**AIM OF THE EXERCISE:** Set the pictures aside and set down only the lines from the line holding "Image resolution: width=843" through the end of the entries below, ends included.

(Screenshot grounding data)
○ ○ ○ ○
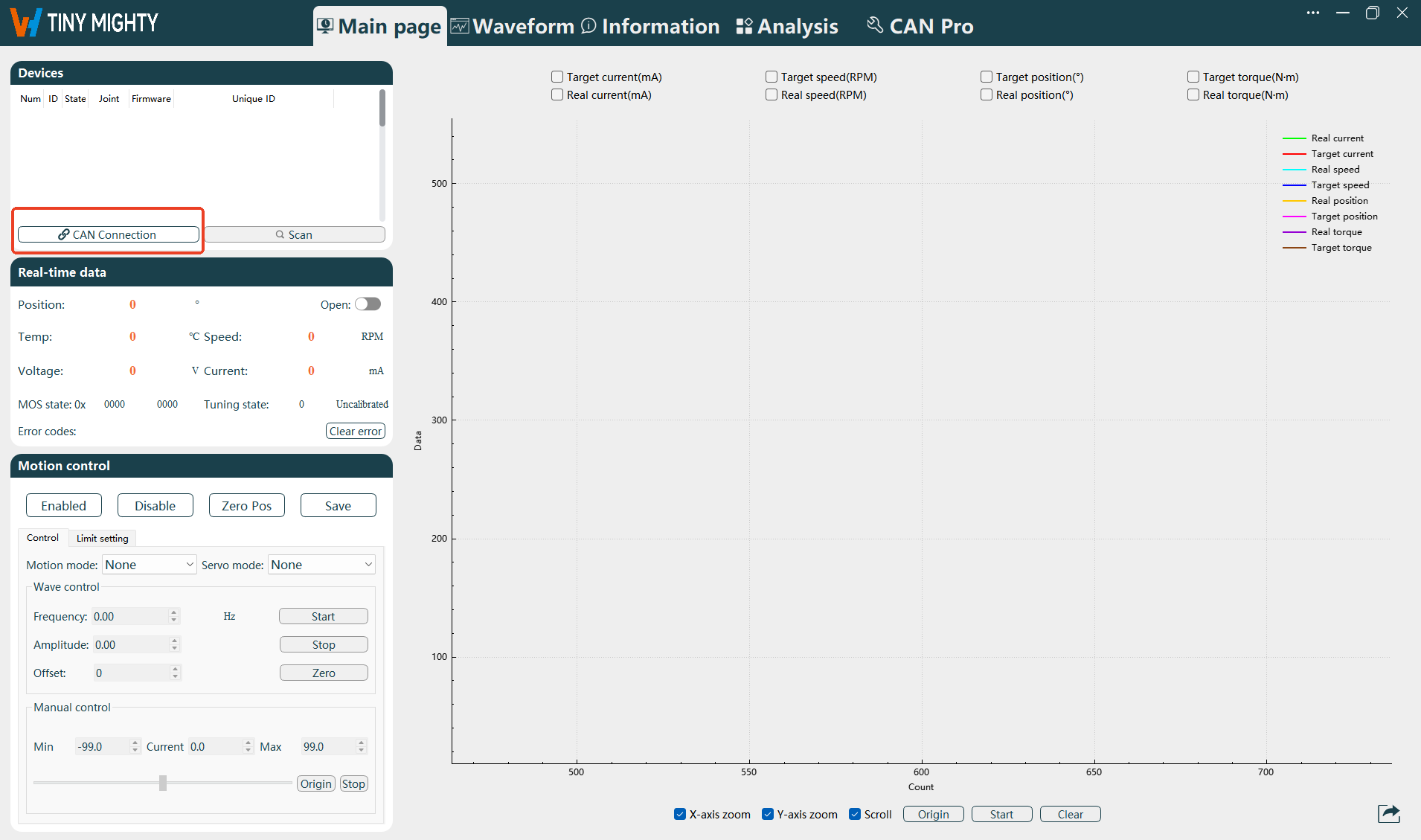Open the three-dots more options menu
This screenshot has width=1421, height=840.
pos(1313,13)
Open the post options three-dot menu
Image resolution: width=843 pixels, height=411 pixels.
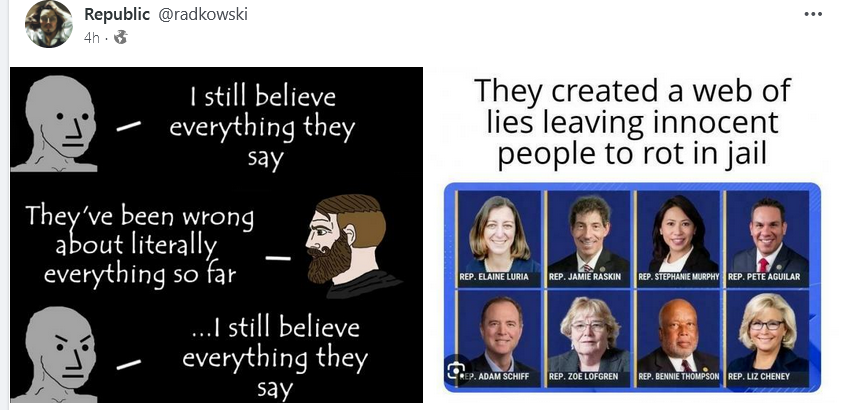pyautogui.click(x=813, y=15)
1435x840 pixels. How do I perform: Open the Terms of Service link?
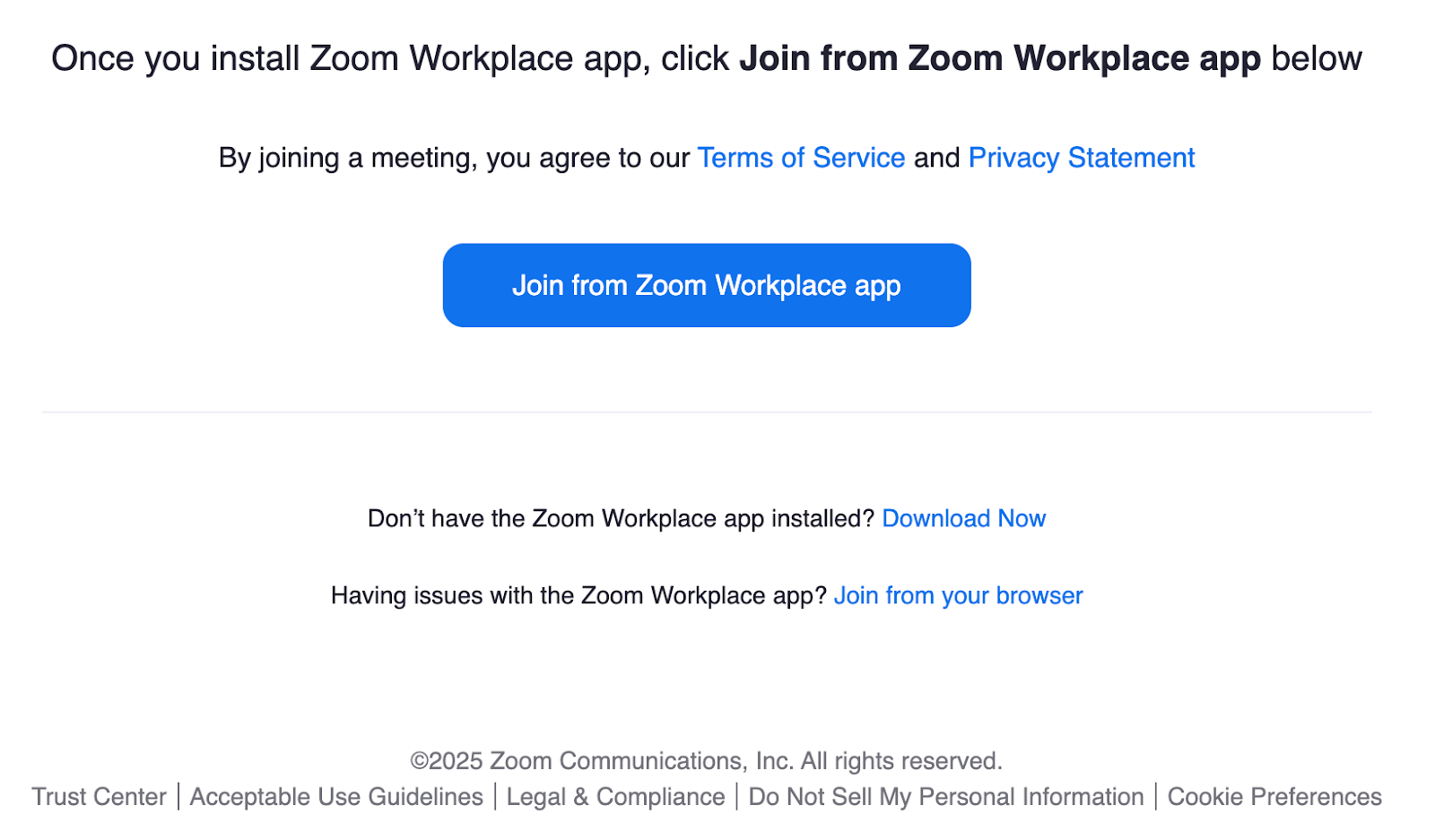coord(801,158)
○ ○ ○ ○
**RESULT OF THIS EXERCISE:**
Image resolution: width=843 pixels, height=411 pixels.
pyautogui.click(x=813, y=15)
1435x840 pixels. How do I perform: Open the Terms of Service link?
coord(801,158)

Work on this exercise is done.